TASK GOAL — Reproduce every one of the following records verbatim, keeping each character and line unchanged.
#### ENTRIES PROVIDED ####
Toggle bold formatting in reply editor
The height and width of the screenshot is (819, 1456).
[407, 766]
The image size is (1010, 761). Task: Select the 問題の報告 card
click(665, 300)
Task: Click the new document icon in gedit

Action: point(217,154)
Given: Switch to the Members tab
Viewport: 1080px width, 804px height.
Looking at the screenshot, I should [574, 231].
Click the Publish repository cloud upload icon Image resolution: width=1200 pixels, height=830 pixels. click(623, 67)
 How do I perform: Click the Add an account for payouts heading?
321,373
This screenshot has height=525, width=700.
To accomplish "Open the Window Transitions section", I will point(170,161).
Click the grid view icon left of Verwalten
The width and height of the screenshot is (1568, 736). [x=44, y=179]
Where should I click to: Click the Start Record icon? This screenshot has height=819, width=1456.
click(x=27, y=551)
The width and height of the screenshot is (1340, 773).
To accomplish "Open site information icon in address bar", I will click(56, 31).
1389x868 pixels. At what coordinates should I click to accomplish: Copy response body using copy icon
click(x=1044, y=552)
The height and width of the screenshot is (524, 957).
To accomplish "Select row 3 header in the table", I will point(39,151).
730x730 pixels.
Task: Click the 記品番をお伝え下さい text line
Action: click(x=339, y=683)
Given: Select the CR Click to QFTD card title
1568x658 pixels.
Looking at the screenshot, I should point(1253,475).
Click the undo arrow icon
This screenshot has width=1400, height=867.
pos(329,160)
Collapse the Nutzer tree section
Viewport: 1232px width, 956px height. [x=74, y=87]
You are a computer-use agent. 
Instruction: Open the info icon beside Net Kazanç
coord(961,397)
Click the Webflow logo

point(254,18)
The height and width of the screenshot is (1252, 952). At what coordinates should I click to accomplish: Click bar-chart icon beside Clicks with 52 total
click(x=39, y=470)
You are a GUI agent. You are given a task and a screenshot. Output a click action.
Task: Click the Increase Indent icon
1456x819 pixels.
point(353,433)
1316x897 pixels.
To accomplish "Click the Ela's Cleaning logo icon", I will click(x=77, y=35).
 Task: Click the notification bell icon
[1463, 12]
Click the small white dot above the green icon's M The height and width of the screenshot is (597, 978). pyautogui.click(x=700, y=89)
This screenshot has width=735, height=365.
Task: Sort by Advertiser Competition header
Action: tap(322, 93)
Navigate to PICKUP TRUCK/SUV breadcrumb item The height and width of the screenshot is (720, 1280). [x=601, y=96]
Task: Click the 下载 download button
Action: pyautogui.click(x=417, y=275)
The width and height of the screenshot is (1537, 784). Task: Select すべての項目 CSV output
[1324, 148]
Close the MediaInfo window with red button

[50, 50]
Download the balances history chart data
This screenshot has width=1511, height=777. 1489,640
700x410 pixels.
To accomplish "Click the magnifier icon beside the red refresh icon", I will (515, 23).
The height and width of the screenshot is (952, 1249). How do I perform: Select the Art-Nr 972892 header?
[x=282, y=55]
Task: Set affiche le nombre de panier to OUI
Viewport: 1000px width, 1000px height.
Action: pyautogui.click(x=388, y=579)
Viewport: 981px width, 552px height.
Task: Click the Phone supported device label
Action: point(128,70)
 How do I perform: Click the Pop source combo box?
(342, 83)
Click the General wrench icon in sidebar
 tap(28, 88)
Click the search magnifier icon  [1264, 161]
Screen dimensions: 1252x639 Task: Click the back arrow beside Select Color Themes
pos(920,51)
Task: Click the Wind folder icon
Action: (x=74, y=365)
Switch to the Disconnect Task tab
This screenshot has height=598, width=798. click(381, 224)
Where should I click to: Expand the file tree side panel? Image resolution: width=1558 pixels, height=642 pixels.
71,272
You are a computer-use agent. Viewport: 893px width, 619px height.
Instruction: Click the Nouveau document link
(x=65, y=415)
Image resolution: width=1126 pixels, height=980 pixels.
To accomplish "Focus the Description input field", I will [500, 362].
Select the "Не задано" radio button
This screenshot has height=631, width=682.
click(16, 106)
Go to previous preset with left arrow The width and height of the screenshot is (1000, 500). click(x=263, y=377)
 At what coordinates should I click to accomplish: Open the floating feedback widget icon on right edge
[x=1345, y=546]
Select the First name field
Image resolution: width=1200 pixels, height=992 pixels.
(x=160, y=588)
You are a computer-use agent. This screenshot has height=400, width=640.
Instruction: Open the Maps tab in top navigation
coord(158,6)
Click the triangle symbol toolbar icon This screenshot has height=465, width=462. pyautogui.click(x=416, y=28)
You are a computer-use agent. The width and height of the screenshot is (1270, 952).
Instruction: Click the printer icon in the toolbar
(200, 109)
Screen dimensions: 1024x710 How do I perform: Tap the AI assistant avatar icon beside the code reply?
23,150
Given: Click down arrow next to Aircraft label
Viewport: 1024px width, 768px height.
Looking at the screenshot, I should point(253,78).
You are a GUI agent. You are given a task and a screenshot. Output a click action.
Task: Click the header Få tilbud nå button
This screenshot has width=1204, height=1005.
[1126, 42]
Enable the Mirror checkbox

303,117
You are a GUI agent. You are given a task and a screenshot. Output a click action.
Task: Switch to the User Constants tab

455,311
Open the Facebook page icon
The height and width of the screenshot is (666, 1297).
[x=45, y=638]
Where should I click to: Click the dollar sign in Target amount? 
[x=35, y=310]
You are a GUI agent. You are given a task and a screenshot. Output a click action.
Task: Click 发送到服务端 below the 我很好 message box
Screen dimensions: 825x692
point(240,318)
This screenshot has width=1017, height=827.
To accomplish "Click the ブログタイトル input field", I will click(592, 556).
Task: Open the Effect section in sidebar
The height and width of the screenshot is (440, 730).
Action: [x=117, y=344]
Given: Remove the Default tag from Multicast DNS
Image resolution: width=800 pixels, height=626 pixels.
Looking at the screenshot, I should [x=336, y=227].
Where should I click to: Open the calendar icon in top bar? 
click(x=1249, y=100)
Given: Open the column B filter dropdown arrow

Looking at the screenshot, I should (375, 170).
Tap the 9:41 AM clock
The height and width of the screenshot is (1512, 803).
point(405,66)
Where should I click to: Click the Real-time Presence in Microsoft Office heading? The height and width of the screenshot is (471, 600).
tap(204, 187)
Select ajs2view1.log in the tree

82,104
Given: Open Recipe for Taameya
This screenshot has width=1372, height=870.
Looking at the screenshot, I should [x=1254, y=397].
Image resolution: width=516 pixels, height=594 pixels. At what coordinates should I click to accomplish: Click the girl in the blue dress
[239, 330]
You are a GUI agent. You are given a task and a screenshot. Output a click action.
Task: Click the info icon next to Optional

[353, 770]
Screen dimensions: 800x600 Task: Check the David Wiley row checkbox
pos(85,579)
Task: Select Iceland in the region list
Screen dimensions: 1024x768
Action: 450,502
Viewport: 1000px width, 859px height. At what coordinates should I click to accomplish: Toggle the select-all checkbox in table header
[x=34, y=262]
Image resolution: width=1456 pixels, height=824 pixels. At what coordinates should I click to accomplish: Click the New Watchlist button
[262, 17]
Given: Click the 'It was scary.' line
####
THE RESULT —
Toggle bold formatting in reply editor
The height and width of the screenshot is (819, 1456).
[407, 766]
The image size is (1010, 761). Task: Select the 問題の報告 card
click(665, 300)
Task: Click the new document icon in gedit

Action: point(217,154)
Given: Switch to the Members tab
Viewport: 1080px width, 804px height.
Looking at the screenshot, I should [574, 231].
Click the Publish repository cloud upload icon Image resolution: width=1200 pixels, height=830 pixels. click(623, 67)
 How do I perform: Click the Add an account for payouts heading?
321,373
This screenshot has height=525, width=700.
To accomplish "Open the Window Transitions section", I will point(170,161).
Click the grid view icon left of Verwalten
The width and height of the screenshot is (1568, 736). [x=44, y=179]
Where should I click to: Click the Start Record icon? This screenshot has height=819, width=1456.
click(x=27, y=551)
The width and height of the screenshot is (1340, 773).
To accomplish "Open site information icon in address bar", I will click(56, 31).
1389x868 pixels. At what coordinates should I click to accomplish: Copy response body using copy icon
click(x=1044, y=552)
The height and width of the screenshot is (524, 957).
To accomplish "Select row 3 header in the table", I will point(39,151).
730x730 pixels.
Task: Click the 記品番をお伝え下さい text line
Action: click(x=339, y=683)
Given: Select the CR Click to QFTD card title
1568x658 pixels.
Looking at the screenshot, I should point(1253,475).
Click the undo arrow icon
This screenshot has width=1400, height=867.
pos(329,160)
Collapse the Nutzer tree section
Viewport: 1232px width, 956px height. [x=74, y=87]
You are a computer-use agent. 
Instruction: Open the info icon beside Net Kazanç
coord(961,397)
Click the Webflow logo

point(254,18)
The height and width of the screenshot is (1252, 952). At what coordinates should I click to accomplish: Click bar-chart icon beside Clicks with 52 total
click(x=39, y=470)
You are a GUI agent. You are given a task and a screenshot. Output a click action.
Task: Click the Increase Indent icon
1456x819 pixels.
point(353,433)
1316x897 pixels.
To accomplish "Click the Ela's Cleaning logo icon", I will click(x=77, y=35).
 Task: Click the notification bell icon
[1463, 12]
Click the small white dot above the green icon's M The height and width of the screenshot is (597, 978). pyautogui.click(x=700, y=89)
This screenshot has width=735, height=365.
Task: Sort by Advertiser Competition header
Action: tap(322, 93)
Navigate to PICKUP TRUCK/SUV breadcrumb item The height and width of the screenshot is (720, 1280). [x=601, y=96]
Task: Click the 下载 download button
Action: pyautogui.click(x=417, y=275)
The width and height of the screenshot is (1537, 784). Task: Select すべての項目 CSV output
[1324, 148]
Close the MediaInfo window with red button

[50, 50]
Download the balances history chart data
This screenshot has width=1511, height=777. 1489,640
700x410 pixels.
To accomplish "Click the magnifier icon beside the red refresh icon", I will (515, 23).
The height and width of the screenshot is (952, 1249). How do I perform: Select the Art-Nr 972892 header?
[x=282, y=55]
Task: Set affiche le nombre de panier to OUI
Viewport: 1000px width, 1000px height.
Action: pyautogui.click(x=388, y=579)
Viewport: 981px width, 552px height.
Task: Click the Phone supported device label
Action: point(128,70)
 How do I perform: Click the Pop source combo box?
(342, 83)
Click the General wrench icon in sidebar
 tap(28, 88)
Click the search magnifier icon  [1264, 161]
Screen dimensions: 1252x639 Task: Click the back arrow beside Select Color Themes
pos(920,51)
Task: Click the Wind folder icon
Action: (x=74, y=365)
Switch to the Disconnect Task tab
This screenshot has height=598, width=798. click(381, 224)
Where should I click to: Expand the file tree side panel? Image resolution: width=1558 pixels, height=642 pixels.
71,272
You are a computer-use agent. Viewport: 893px width, 619px height.
Instruction: Click the Nouveau document link
(x=65, y=415)
Image resolution: width=1126 pixels, height=980 pixels.
To accomplish "Focus the Description input field", I will [500, 362].
Select the "Не задано" radio button
This screenshot has height=631, width=682.
click(16, 106)
Go to previous preset with left arrow The width and height of the screenshot is (1000, 500). click(x=263, y=377)
 At what coordinates should I click to accomplish: Open the floating feedback widget icon on right edge
[x=1345, y=546]
Select the First name field
Image resolution: width=1200 pixels, height=992 pixels.
(x=160, y=588)
You are a computer-use agent. This screenshot has height=400, width=640.
Instruction: Open the Maps tab in top navigation
coord(158,6)
Click the triangle symbol toolbar icon This screenshot has height=465, width=462. pyautogui.click(x=416, y=28)
You are a computer-use agent. The width and height of the screenshot is (1270, 952).
Instruction: Click the printer icon in the toolbar
(200, 109)
Screen dimensions: 1024x710 How do I perform: Tap the AI assistant avatar icon beside the code reply?
23,150
Given: Click down arrow next to Aircraft label
Viewport: 1024px width, 768px height.
Looking at the screenshot, I should point(253,78).
You are a GUI agent. You are given a task and a screenshot. Output a click action.
Task: Click the header Få tilbud nå button
This screenshot has width=1204, height=1005.
[1126, 42]
Enable the Mirror checkbox

303,117
You are a GUI agent. You are given a task and a screenshot. Output a click action.
Task: Switch to the User Constants tab

455,311
Open the Facebook page icon
The height and width of the screenshot is (666, 1297).
[x=45, y=638]
Where should I click to: Click the dollar sign in Target amount? 
[x=35, y=310]
You are a GUI agent. You are given a task and a screenshot. Output a click action.
Task: Click 发送到服务端 below the 我很好 message box
Screen dimensions: 825x692
point(240,318)
This screenshot has width=1017, height=827.
To accomplish "Click the ブログタイトル input field", I will click(592, 556).
Task: Open the Effect section in sidebar
The height and width of the screenshot is (440, 730).
Action: [x=117, y=344]
Given: Remove the Default tag from Multicast DNS
Image resolution: width=800 pixels, height=626 pixels.
Looking at the screenshot, I should [x=336, y=227].
Where should I click to: Open the calendar icon in top bar? 
click(x=1249, y=100)
Given: Open the column B filter dropdown arrow

Looking at the screenshot, I should (375, 170).
Tap the 9:41 AM clock
The height and width of the screenshot is (1512, 803).
point(405,66)
Where should I click to: Click the Real-time Presence in Microsoft Office heading? The height and width of the screenshot is (471, 600).
tap(204, 187)
Select ajs2view1.log in the tree

82,104
Given: Open Recipe for Taameya
This screenshot has width=1372, height=870.
Looking at the screenshot, I should [x=1254, y=397].
Image resolution: width=516 pixels, height=594 pixels. At what coordinates should I click to accomplish: Click the girl in the blue dress
[239, 330]
You are a GUI agent. You are given a task and a screenshot. Output a click action.
Task: Click the info icon next to Optional

[353, 770]
Screen dimensions: 800x600 Task: Check the David Wiley row checkbox
pos(85,579)
Task: Select Iceland in the region list
Screen dimensions: 1024x768
Action: 450,502
Viewport: 1000px width, 859px height. At what coordinates should I click to accomplish: Toggle the select-all checkbox in table header
[x=34, y=262]
Image resolution: width=1456 pixels, height=824 pixels. At what coordinates should I click to accomplish: Click the New Watchlist button
[262, 17]
Given: Click the 'It was scary.' line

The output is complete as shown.